--- Supplied data ---

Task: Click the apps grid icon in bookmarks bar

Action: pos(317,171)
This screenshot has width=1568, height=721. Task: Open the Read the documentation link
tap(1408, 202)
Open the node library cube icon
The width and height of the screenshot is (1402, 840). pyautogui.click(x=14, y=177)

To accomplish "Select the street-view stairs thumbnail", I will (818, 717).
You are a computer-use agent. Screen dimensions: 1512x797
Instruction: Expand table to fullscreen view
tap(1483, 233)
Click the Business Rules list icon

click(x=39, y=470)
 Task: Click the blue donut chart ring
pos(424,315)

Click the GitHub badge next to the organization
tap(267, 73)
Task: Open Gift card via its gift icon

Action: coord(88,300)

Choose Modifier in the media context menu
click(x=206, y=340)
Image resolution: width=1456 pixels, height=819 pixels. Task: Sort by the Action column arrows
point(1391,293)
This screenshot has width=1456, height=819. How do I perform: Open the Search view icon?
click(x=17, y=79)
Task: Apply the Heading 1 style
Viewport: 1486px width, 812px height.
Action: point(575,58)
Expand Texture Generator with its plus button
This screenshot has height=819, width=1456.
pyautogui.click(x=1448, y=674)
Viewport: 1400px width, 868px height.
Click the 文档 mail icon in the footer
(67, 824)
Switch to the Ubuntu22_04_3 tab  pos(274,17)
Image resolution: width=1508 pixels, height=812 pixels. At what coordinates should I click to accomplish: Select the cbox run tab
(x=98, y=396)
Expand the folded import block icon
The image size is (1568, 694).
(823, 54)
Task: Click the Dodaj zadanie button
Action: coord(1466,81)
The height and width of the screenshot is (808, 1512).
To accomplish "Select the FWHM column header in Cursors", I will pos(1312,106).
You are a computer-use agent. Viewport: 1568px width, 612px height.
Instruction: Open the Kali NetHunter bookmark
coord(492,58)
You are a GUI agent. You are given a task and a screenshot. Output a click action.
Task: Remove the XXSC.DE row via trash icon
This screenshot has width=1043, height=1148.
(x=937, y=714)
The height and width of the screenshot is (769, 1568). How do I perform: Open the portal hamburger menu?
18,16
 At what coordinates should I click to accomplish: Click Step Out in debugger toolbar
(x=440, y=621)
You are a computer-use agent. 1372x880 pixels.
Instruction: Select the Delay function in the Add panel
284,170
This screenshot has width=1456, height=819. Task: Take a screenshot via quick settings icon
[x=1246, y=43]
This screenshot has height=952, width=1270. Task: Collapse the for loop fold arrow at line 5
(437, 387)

---

I'd like every line with the string "will" copied from the listing.

Response for this exercise =>
To accomplish "Select the street-view stairs thumbnail", I will (818, 717).
To accomplish "Select the FWHM column header in Cursors", I will pos(1312,106).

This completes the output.